## Source document:
"""

Saturday, September 03, 2005

All You Can Eat Shrimp

Yesterday I journeyed to Baltimore's Harborplace to watch "Old Bay" seasoning 4th annual peel and eat shrimp contest. Rather than incur the rising cost of gas and parking in downtown Baltimore I took the subway - something I haven't done in about 4 years. That is another story.

So tented under the noon day's sun were 8 contestants from all over the country, 7 men and 1 woman looking to gorge themselves on shrimp in the hopes of winning $10,000.00. Each contestant was given a bowl of shell on shrimp and as the bell sounded we got to witness the dexterity of how fast a shrimp can be peeled and consumed. Let me state these were not small shrimp they were 21-25 count per pound if they were identical to the samples giving out to the audience.

As they counted down the last seconds 10-9-8-7-6-5-4-3-2-1, contestants stuffed whatever they could in their mouths. Cheeks were ballooned like Louis Armstrong's cheeks when he plays his horn. Organizers vocalized that the contestants should take their time to chew the last of the shrimp before swallowing. One contestant in obvious distress from all the food laid down on the platform in what seemed an effort to equalize the shrimp throughout his body.

The contest organizers called for a woman, man and child to participate in a one minute contest and the young man one a prize package of branded items. By this time they had finished the tally and the winning total was 89 shrimp consumed in the 10 minute contest. (equal to about 4 pounds of shrimp).

There was some controversy prior to the national contest from the "competitive eaters association" when a professional competitive eater called foul.

So before I packed up my Old Bay samples and went into the pavilion to cool down for a bit I enjoyed some steamed shrimp. Of course the little cup with 2 shrimp each wasn't enough so I went back for more. I stopped feeling guilty when I saw one woman with a plastic Old Bay cup the size of a Big Gulp brimming with shrimp.

There is a lot of back story to Old Bay Seasoning and how it came about. One interesting story is that many years ago the Arcadians in their travels before arriving in New Orleans spent time on the Eastern Shore and possibly could have started the seasonings for crabs. It is also said that it was a general store owner at the docks who would take the last of each spice bins and mix it with the other leftovers and sold it off to the crabbers. There is probably truth in both.

If you haven't used Old Bay seasoning you should, it isn't just for shrimp and crabs...try it in a Frogmore Stew, corn on the cob or potato salad.

Thursday, September 01, 2005

I Should Be Working

I should be working, working on my public relations, marketing, media service company but I'm intrigued with blogging and I'm typing my first post or in food venacular, putting my fingers in the frosting.

A couple months ago I started the Dining Dish E-Newsletter and have found the information piling up that I want to write about so I thought blogging is the next best way to make the 'foodie' news more timely and available to my subscribers.

"""

## Task requirements:
- 1) Edit the food blog from "Thursday, September 01, 2005" up to and including "in the frosting.", replacing "frosting" with "icing".
- 2) According to the food blog, why did the writer take the subway to Baltimore's Harborplace for the shrimp contest?

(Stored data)
"""

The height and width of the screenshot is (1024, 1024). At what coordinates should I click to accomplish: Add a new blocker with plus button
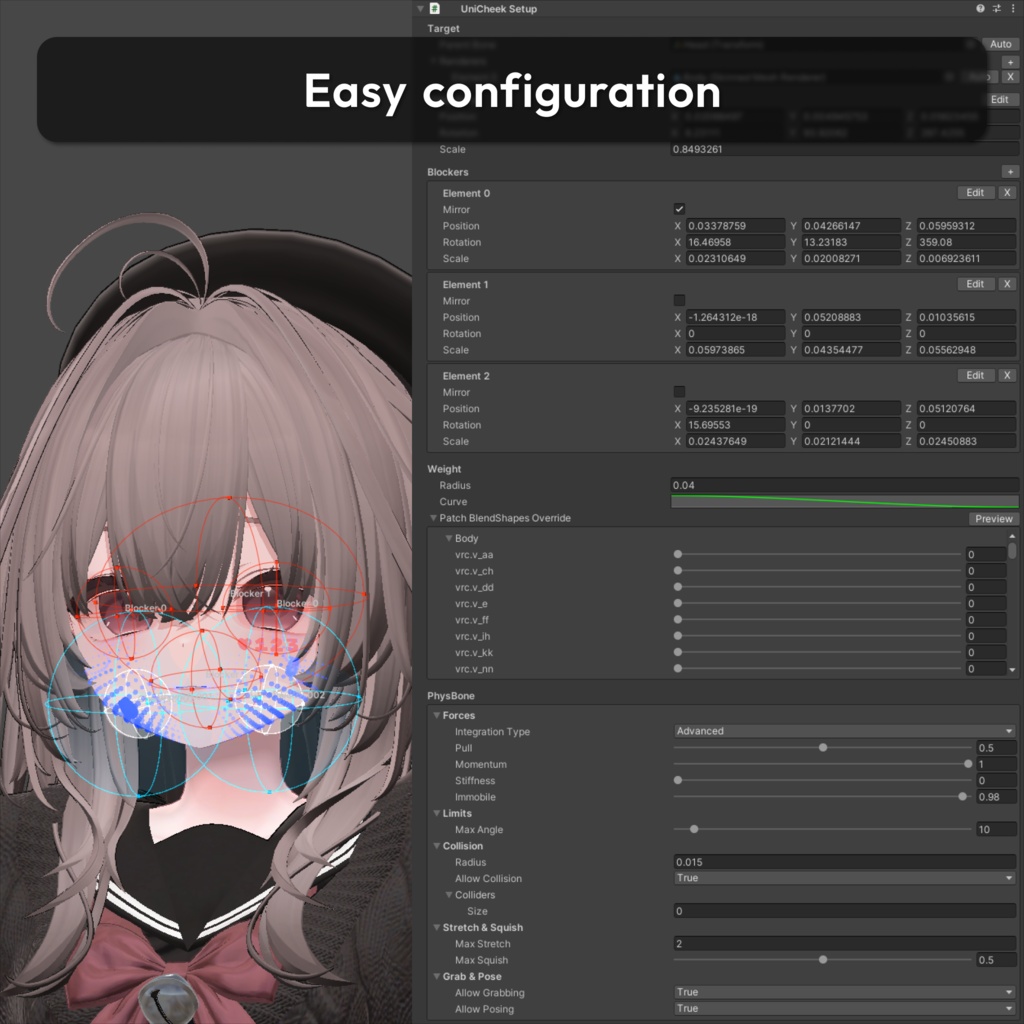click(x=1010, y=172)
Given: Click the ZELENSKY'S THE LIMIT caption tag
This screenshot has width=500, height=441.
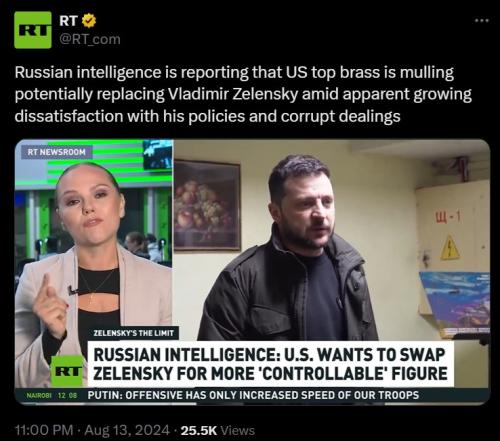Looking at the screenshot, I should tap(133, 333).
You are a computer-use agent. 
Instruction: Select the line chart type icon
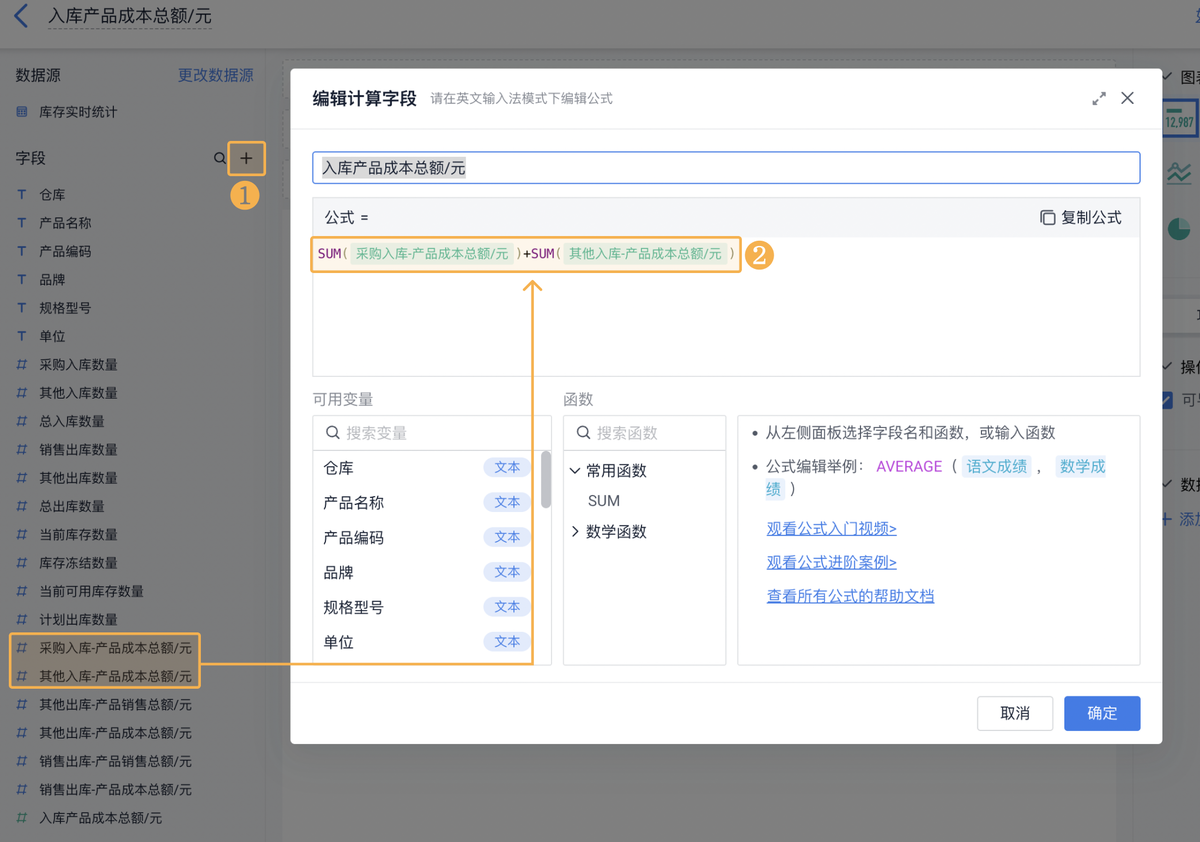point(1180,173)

"""

## Solution set:
- 1)
Thursday, September 01, 2005

I Should Be Working

I should be working, working on my public relations, marketing, media service company but I'm intrigued with blogging and I'm typing my first post or in food venacular, putting my fingers in the icing.

- 2) The writer took the subway to avoid the rising cost of gas and parking in downtown Baltimore.